Mazzoli: It’s amazing! I know the other composers in the program, particularly Anna Meredith and Anna Thorvaldsdottir, I admire them so much. It’s really interesting, because if you just listen to a little bit of our work, you would not really hear that much of a connection, but there really is a deep connection. I feel very musically connected to these women. I think it was the director Katie Mitchell, who sort of had the vision to bring us all together. It was perfect! And you know, my contribution is a piece that I wrote a couple years ago called Vespers for a New Dark Age, and the sort of cornerstone text of that piece is “I know I belong in this new dark age”. It’s a phrase by a poet Matthew Zapruder, and there could be no better time to sing that than at this dark but very hopeful moment in our history.
Scofield: Mm-hmm. [Affirmative] So this work kind of invokes the technology of today, and the dark ages of a thousand years ago. There is technology bringing us to a new dark age.
Mazzoli: You can read the phrase in a couple different ways. It could be a new dark age as if we’re going back to the dark ages, or it could be a new, dark, age. I see the light and dark in everything. My whole career is built on finding the light in the darkness and presenting them right next to each other. Sometimes in the same chord, sometimes in the same phrase. So yes, things are dark undeniably, but I think that makes the light brighter, and I think that technology is the same thing.
It’s impossible to make just a blanket statement about it. I know that I, as a young-ish female composer, would not have a career without the internet, and the internet was the first tool that I was able to harness that allowed me to present myself to the world on my terms, and where I was not waiting for anyone else to discover me or anything. And I feel the same way about social media. I find it in some ways very liberating, and of course we all know the dark sides of it too. I think that that phrase “I know I belong in this new dark age” sort of encapsulating the light in the dark. It’s dark, but it’s where I feel I belong. This is my time to be an artist in the world.
Scofield: Mm-hmm. [Affirmative] Very interesting about that contrast, because I think this work was commissioned by the Carnegie Hall, the great performance hall in New York a few years ago, for their Ecstatic Music Festival. So rather than something dystopian, maybe did you originally compose this to inspire ecstasy?
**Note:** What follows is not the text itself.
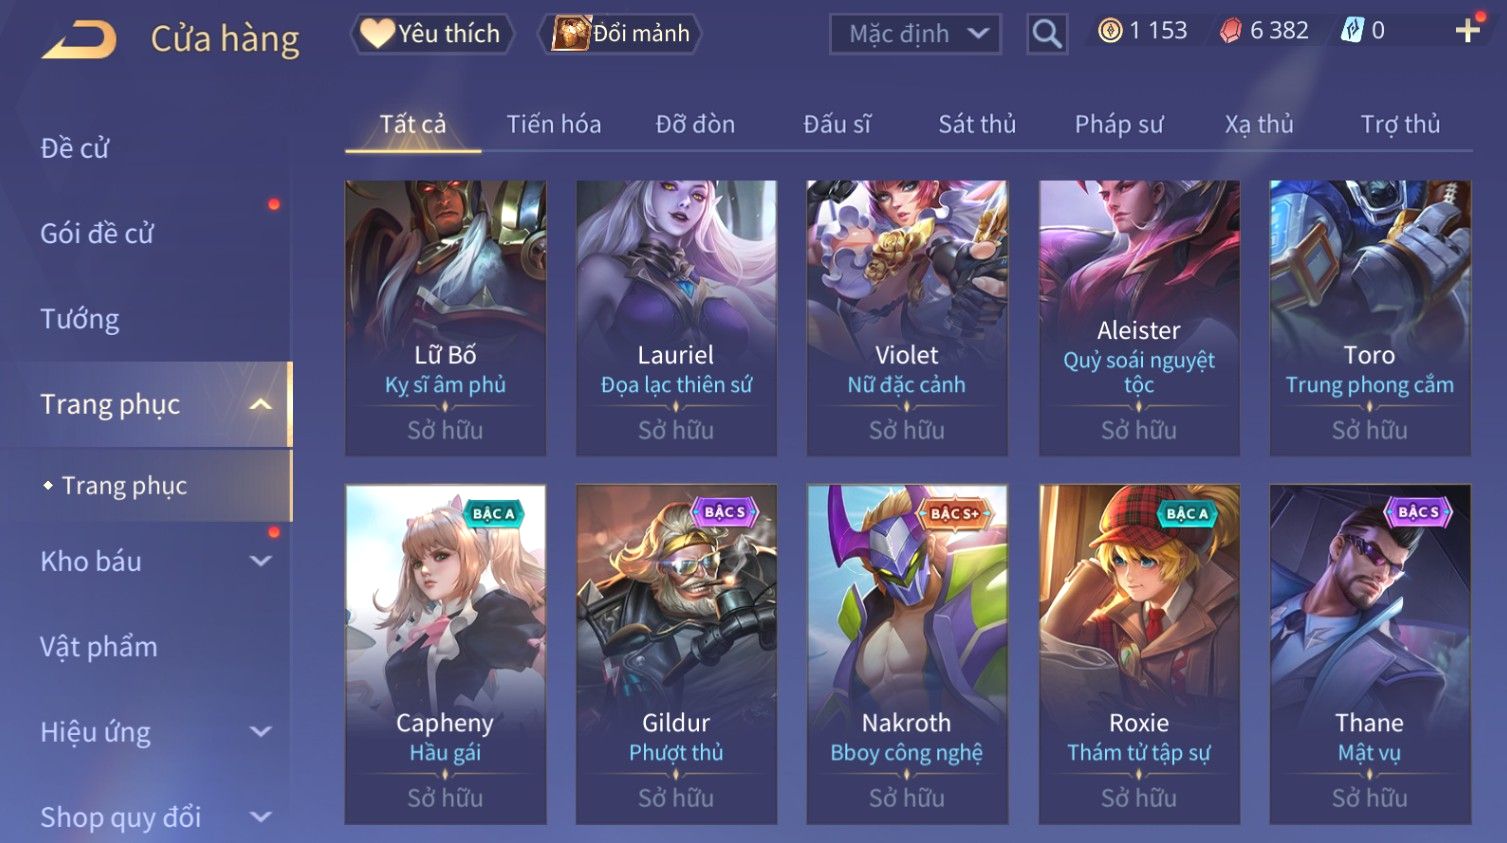Expand the Hiệu ứng sidebar section
The width and height of the screenshot is (1507, 843).
tap(261, 732)
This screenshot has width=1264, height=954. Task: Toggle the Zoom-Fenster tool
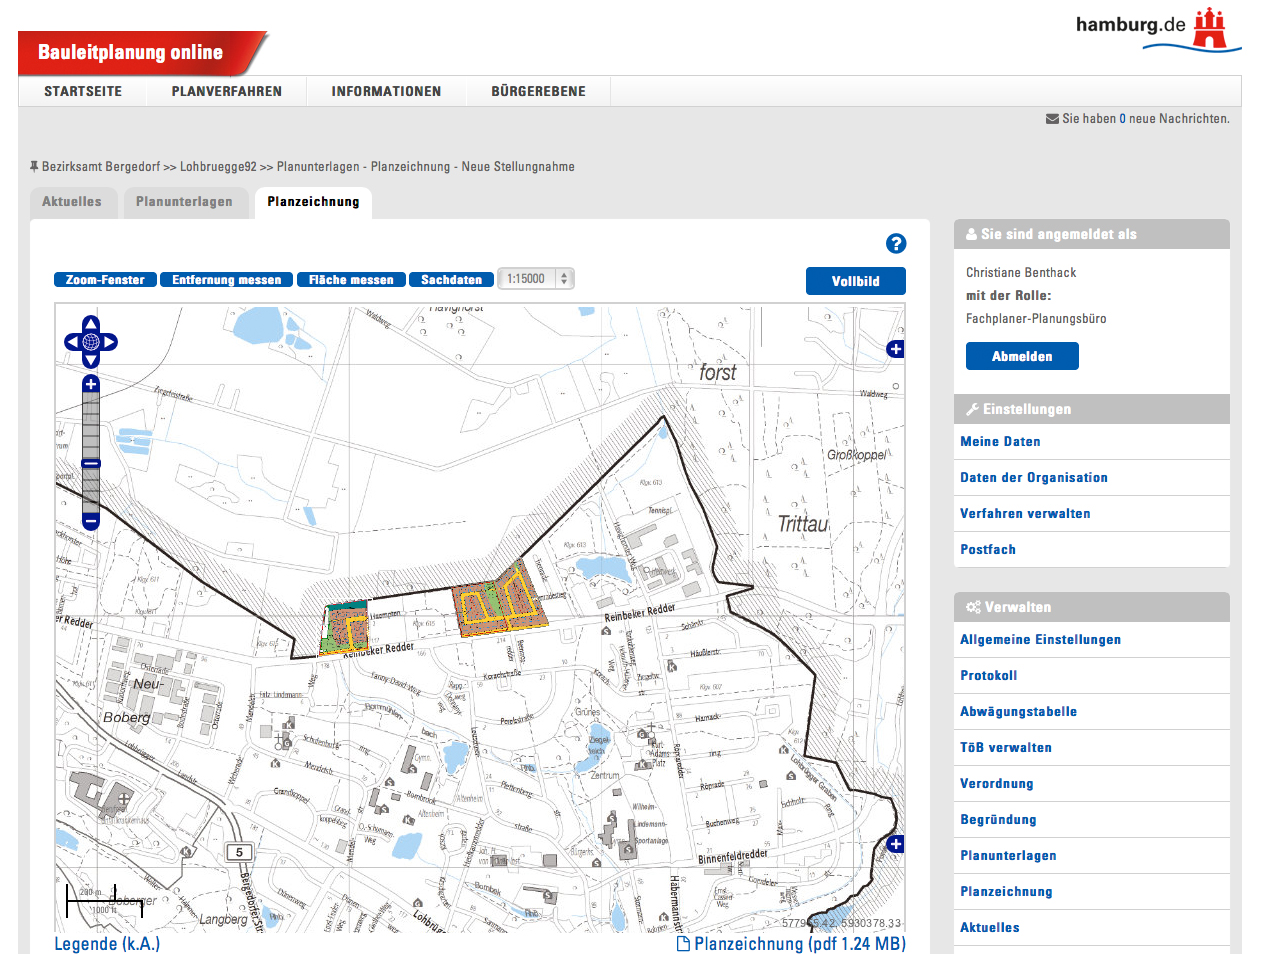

Mazzoli: Sure! I love the word “ecstatic” and “ecstasy”, and I use it a lot in my music actually, as a performance direction. I’ll direct players to play something in an ecstatic manner, that is how I, sort of, find ecstasy, by looking things right in the eye. I don’t think that it’s so dark as to say it’s dystopian, but ecstasy has a sort of dark side. There’s always like a coming down from that ecstatic feeling. There’s always a flip side.